Spending the entire school year at the same school is something I haven’t done since eighth grade, and I have to say, it’s sort of obnoxious. It’s the Monday of the last week of the year, and if I have to sign one more yearbook I’m going to sign it in the owner’s blood. People I’ve never spoken to are walking up with a pen and a smile, hoping for something more personal than “have a neat summer” when such hopes are futile. And I can’t help but suspect that what they really want is for me to write something cryptic or crazy, some new clue they could use for the rumor mill. It’s been tempting, but so far I haven’t done it.

When there’s a tap on my shoulder and I turn around to see Cait Hecht, my botched date from two weeks ago, I almost back into my locker.

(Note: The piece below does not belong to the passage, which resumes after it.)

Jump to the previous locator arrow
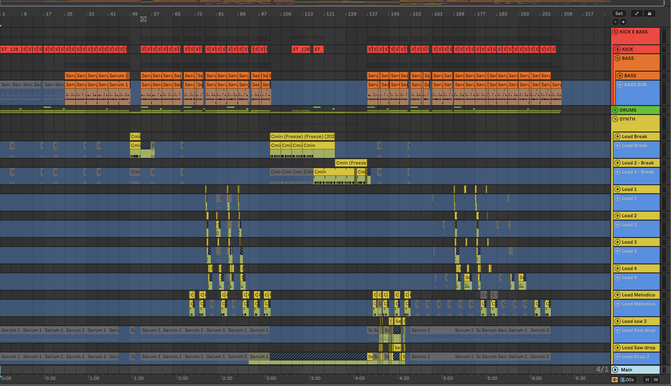Viewport: 671px width, 386px height. click(616, 22)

“Hey, Cas,” she smiles. “Sign my yearbook?”

“Absolutely,” I say, and take it, scrambling to think of something personal but all that goes through my brain is “have a neat summer.” I write her name and then a comma. What now? “Sorry about the brush-off, but you reminded me of a girl I killed”? Or maybe, “It never would have worked. The girl I love would disembowel you.”

“So, are you doing anything cool this summer?” she asks.

“Uh, I don’t know. Maybe travel around a bit more.”

“But you’ll be back here in the fall?” Her brows are raised politely, but it’s just small talk. Carmel says Cait started dating Quentin Davis two days after the coffee shop. I was relieved to hear it, and am relieved now that she doesn’t seem upset in the least.

“That is a very good question,” I say, before giving up and scribbling “have a great summer” into the corner of the page.